▸ Exercise description
Give the listing back in full, exactly as written, with the pictures removed.

▸ Dataset content
- Opening Delimiter -
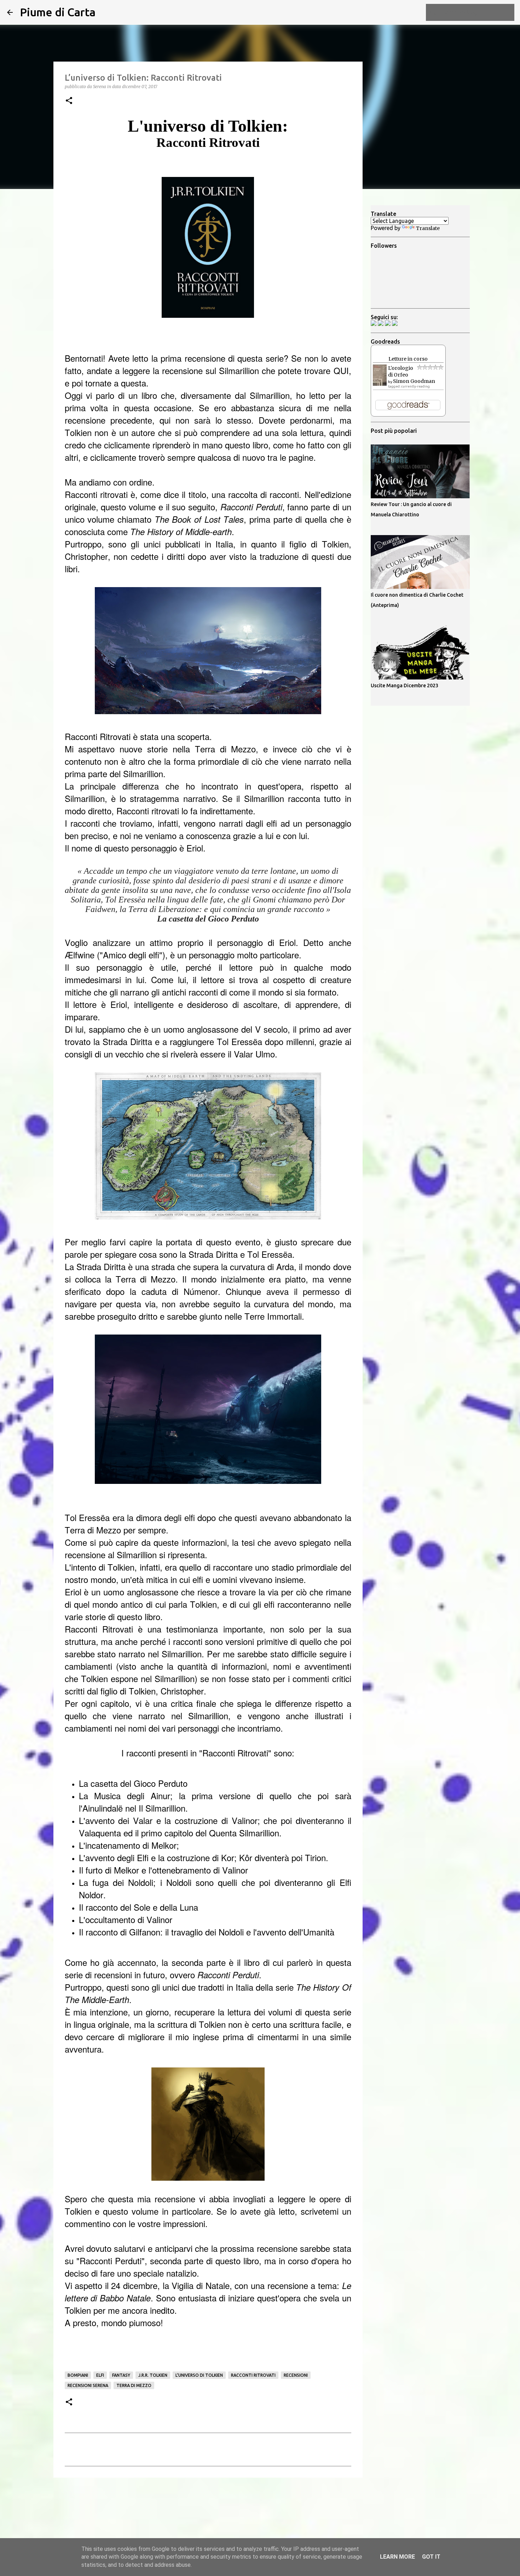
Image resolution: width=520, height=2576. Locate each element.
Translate (428, 228)
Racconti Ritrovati (253, 2375)
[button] (69, 101)
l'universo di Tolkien (199, 2375)
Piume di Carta (58, 12)
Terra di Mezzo (133, 2385)
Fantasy (121, 2375)
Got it (431, 2556)
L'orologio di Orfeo (400, 371)
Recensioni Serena (88, 2385)
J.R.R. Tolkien (152, 2375)
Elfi (100, 2375)
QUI (341, 370)
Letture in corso (408, 359)
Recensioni (296, 2375)
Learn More (397, 2556)
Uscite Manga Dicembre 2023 (404, 685)
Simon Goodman (414, 381)
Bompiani (78, 2375)
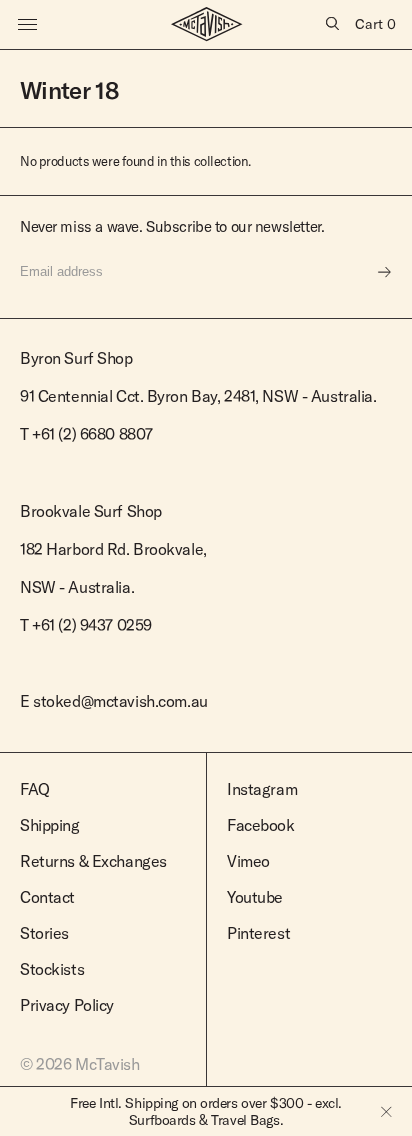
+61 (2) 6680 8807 (92, 434)
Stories (44, 933)
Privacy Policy (67, 1005)
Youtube (255, 897)
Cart (375, 24)
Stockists (52, 969)
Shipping (50, 825)
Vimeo (248, 861)
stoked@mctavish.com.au (120, 701)
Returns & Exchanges (93, 861)
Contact (47, 897)
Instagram (262, 789)
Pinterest (258, 933)
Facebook (261, 825)
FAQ (35, 789)
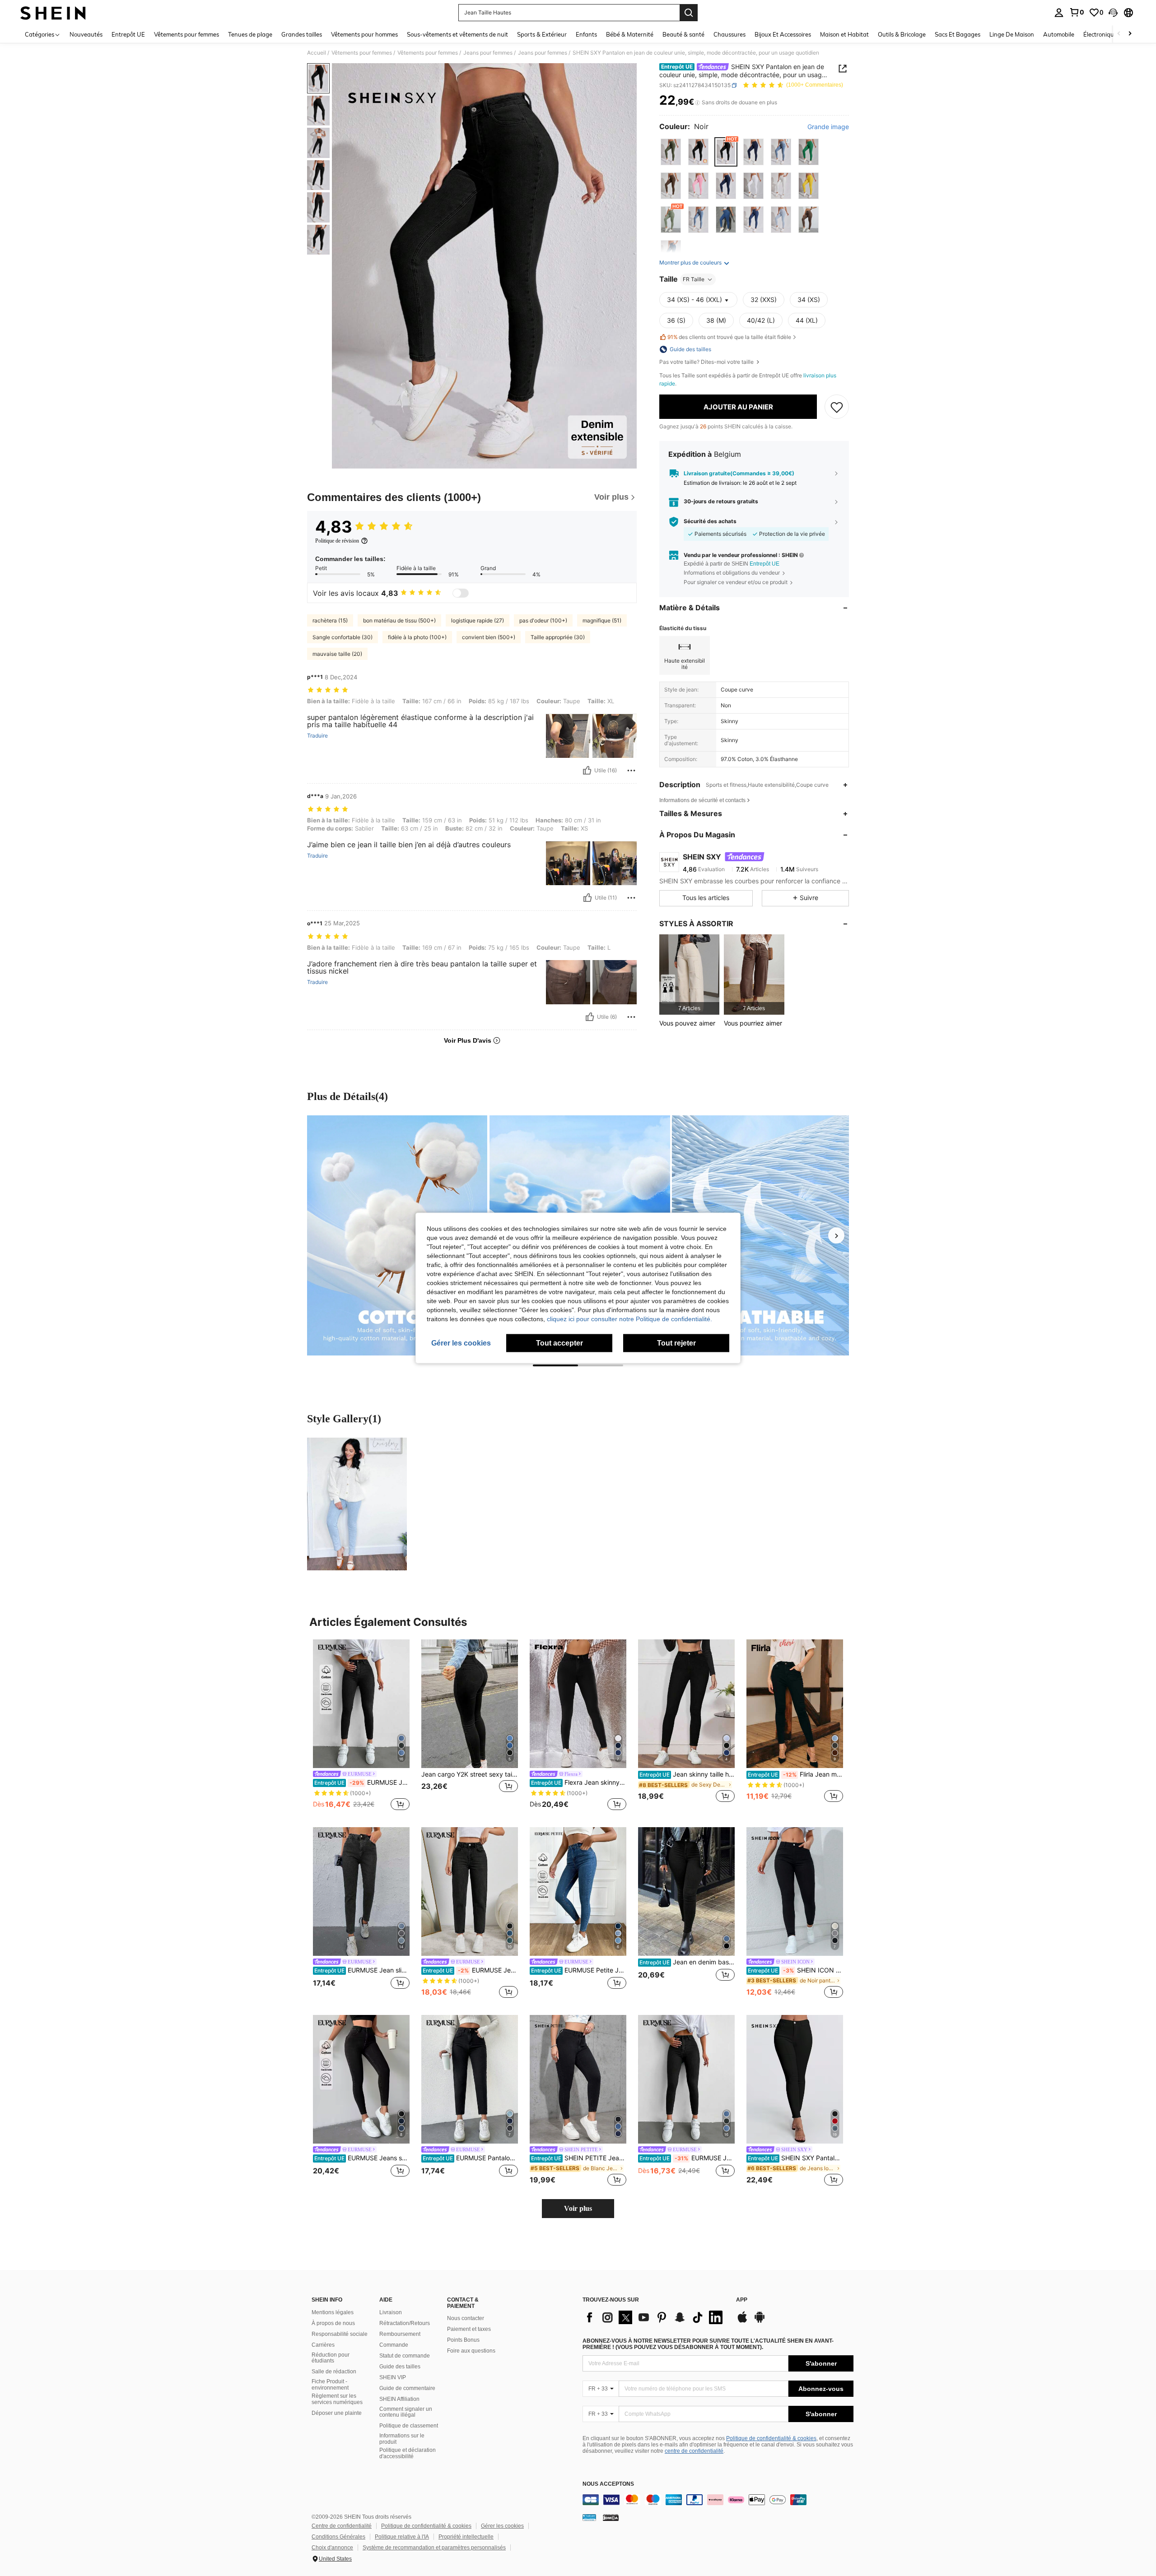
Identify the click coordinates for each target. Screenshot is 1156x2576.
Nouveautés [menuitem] (86, 34)
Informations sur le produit (401, 2438)
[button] (1113, 12)
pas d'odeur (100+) (543, 620)
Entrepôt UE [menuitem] (128, 34)
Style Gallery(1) (344, 1419)
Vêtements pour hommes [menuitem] (364, 34)
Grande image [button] (828, 126)
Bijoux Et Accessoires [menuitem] (783, 34)
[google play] (759, 2321)
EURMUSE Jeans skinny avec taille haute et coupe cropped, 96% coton (362, 1782)
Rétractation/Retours (404, 2323)
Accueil (316, 53)
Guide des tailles (399, 2366)
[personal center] (1058, 12)
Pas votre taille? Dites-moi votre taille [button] (707, 362)
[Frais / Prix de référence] (697, 102)
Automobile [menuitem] (1058, 34)
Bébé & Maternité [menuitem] (629, 34)
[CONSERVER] (837, 407)
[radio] (670, 152)
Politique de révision (337, 541)
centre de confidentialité (694, 2451)
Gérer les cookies (502, 2526)
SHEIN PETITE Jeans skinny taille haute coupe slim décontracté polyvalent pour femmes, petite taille (578, 2158)
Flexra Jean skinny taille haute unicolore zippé (578, 1782)
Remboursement (399, 2334)
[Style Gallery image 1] (357, 1504)
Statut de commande (404, 2356)
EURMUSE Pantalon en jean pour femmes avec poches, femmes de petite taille (470, 2158)
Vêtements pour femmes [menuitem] (186, 34)
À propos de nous (333, 2323)
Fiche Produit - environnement (330, 2384)
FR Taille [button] (693, 279)
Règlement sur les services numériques (337, 2399)
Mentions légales (333, 2312)
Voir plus (578, 2208)
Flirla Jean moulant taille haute (795, 1774)
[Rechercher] (689, 12)
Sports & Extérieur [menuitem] (542, 34)
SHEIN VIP (392, 2377)
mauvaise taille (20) (337, 653)
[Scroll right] (1130, 34)
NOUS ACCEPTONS (608, 2484)
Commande (393, 2345)
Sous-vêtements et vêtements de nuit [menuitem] (457, 34)
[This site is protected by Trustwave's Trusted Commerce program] (589, 2517)
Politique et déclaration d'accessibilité (407, 2453)
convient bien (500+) (488, 637)
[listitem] (689, 974)
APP (741, 2300)
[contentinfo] (718, 2499)
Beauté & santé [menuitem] (683, 34)
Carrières (323, 2345)
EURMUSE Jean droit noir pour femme (470, 1970)
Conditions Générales (338, 2537)
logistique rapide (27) (477, 620)
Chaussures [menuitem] (729, 34)
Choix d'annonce (332, 2547)
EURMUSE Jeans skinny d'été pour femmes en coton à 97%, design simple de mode (362, 2158)
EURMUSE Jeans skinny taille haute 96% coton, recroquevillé (687, 2158)
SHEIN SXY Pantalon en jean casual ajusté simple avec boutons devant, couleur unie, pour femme (795, 2158)
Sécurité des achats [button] (710, 521)
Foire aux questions (471, 2351)
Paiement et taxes (469, 2329)
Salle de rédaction (334, 2371)
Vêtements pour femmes (361, 53)
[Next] (836, 1235)
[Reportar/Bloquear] (631, 770)
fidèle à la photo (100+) (417, 637)
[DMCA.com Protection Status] (611, 2517)
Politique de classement (408, 2426)
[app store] (742, 2321)
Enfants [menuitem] (586, 34)
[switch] (460, 593)
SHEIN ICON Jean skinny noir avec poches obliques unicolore (795, 1970)
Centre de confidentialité (342, 2526)
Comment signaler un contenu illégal (405, 2412)
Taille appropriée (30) (558, 637)
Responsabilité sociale (340, 2334)
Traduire (317, 736)
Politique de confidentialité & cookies (771, 2438)
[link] (1076, 12)
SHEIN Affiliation (399, 2399)
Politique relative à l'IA (402, 2537)
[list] (655, 2317)
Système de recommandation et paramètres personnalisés (434, 2547)
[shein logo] (53, 12)
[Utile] (587, 770)
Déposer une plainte (337, 2413)
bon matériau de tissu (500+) (399, 620)
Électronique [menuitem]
- Closing Delimiter -
▸ Answer
Image resolution: width=520, height=2576. Locate each element.
Translate (428, 228)
Racconti Ritrovati (253, 2375)
[button] (69, 101)
l'universo di Tolkien (199, 2375)
Piume di Carta (58, 12)
Terra di Mezzo (133, 2385)
Fantasy (121, 2375)
Got it (431, 2556)
L'orologio di Orfeo (400, 371)
Recensioni Serena (88, 2385)
J.R.R. Tolkien (152, 2375)
Elfi (100, 2375)
QUI (341, 370)
Letture in corso (408, 359)
Recensioni (296, 2375)
Learn More (397, 2556)
Uscite Manga Dicembre 2023 (404, 685)
Simon Goodman (414, 381)
Bompiani (78, 2375)
+61 (2) 6680 8807 (92, 434)
Stories (44, 933)
Privacy Policy (67, 1005)
Youtube (255, 897)
Cart (375, 24)
Stockists (52, 969)
Shipping (50, 825)
Vimeo (248, 861)
stoked@mctavish.com.au (120, 701)
Returns & Exchanges (93, 861)
Contact (47, 897)
Instagram (262, 789)
Pinterest (258, 933)
Facebook (261, 825)
FAQ (35, 789)
Identify the click coordinates for each target. Screenshot is 1156x2576.
Nouveautés [menuitem] (86, 34)
Informations sur le produit (401, 2438)
[button] (1113, 12)
pas d'odeur (100+) (543, 620)
Entrepôt UE [menuitem] (128, 34)
Style Gallery(1) (344, 1419)
Vêtements pour hommes [menuitem] (364, 34)
Grande image [button] (828, 126)
Bijoux Et Accessoires [menuitem] (783, 34)
[google play] (759, 2321)
EURMUSE Jeans skinny avec taille haute et coupe cropped, 96% coton (362, 1782)
Rétractation/Retours (404, 2323)
Accueil (316, 53)
Guide des tailles (399, 2366)
[personal center] (1058, 12)
Pas votre taille? Dites-moi votre taille [button] (707, 362)
[Frais / Prix de référence] (697, 102)
Automobile [menuitem] (1058, 34)
Bébé & Maternité [menuitem] (629, 34)
[CONSERVER] (837, 407)
[radio] (670, 152)
Politique de révision (337, 541)
centre de confidentialité (694, 2451)
Gérer les cookies (502, 2526)
SHEIN PETITE Jeans skinny taille haute coupe slim décontracté polyvalent pour femmes, petite taille (578, 2158)
Flexra Jean skinny taille haute unicolore zippé (578, 1782)
Remboursement (399, 2334)
[Style Gallery image 1] (357, 1504)
Statut de commande (404, 2356)
EURMUSE Pantalon en jean pour femmes avec poches, femmes de petite taille (470, 2158)
Vêtements pour femmes [menuitem] (186, 34)
À propos de nous (333, 2323)
Fiche Produit - environnement (330, 2384)
FR Taille [button] (693, 279)
Règlement sur les services numériques (337, 2399)
Mentions légales (333, 2312)
Voir plus (578, 2208)
Flirla Jean moulant taille haute (795, 1774)
[Rechercher] (689, 12)
Sports & Extérieur [menuitem] (542, 34)
SHEIN VIP (392, 2377)
mauvaise taille (20) (337, 653)
[Scroll right] (1130, 34)
NOUS ACCEPTONS (608, 2484)
Commande (393, 2345)
Sous-vêtements et vêtements de nuit [menuitem] (457, 34)
[This site is protected by Trustwave's Trusted Commerce program] (589, 2517)
Politique et déclaration d'accessibilité (407, 2453)
convient bien (500+) (488, 637)
[listitem] (689, 974)
APP (741, 2300)
[contentinfo] (718, 2499)
Beauté & santé [menuitem] (683, 34)
Carrières (323, 2345)
EURMUSE Jean droit noir pour femme (470, 1970)
Conditions Générales (338, 2537)
logistique rapide (27) (477, 620)
Chaussures [menuitem] (729, 34)
Choix d'annonce (332, 2547)
EURMUSE Jeans skinny d'été pour femmes en coton à 97%, design simple de mode (362, 2158)
EURMUSE Jeans skinny taille haute 96% coton, recroquevillé (687, 2158)
SHEIN SXY Pantalon en jean casual ajusté simple avec boutons devant, couleur unie, pour femme (795, 2158)
Sécurité des achats [button] (710, 521)
Foire aux questions (471, 2351)
Paiement et taxes (469, 2329)
Salle de rédaction (334, 2371)
Vêtements pour femmes (361, 53)
[Next] (836, 1235)
[Reportar/Bloquear] (631, 770)
fidèle à la photo (100+) (417, 637)
[DMCA.com Protection Status] (611, 2517)
Politique de classement (408, 2426)
[app store] (742, 2321)
Enfants [menuitem] (586, 34)
[switch] (460, 593)
SHEIN ICON Jean skinny noir avec poches obliques unicolore (795, 1970)
Centre de confidentialité (342, 2526)
Comment signaler un contenu illégal (405, 2412)
Taille appropriée (30) (558, 637)
Responsabilité sociale (340, 2334)
Traduire (317, 736)
Politique de confidentialité & cookies (771, 2438)
[link] (1076, 12)
SHEIN Affiliation (399, 2399)
Politique relative à l'IA (402, 2537)
[list] (655, 2317)
Système de recommandation et paramètres personnalisés (434, 2547)
[shein logo] (53, 12)
[Utile] (587, 770)
Déposer une plainte (337, 2413)
bon matériau de tissu (500+) (399, 620)
Électronique [menuitem]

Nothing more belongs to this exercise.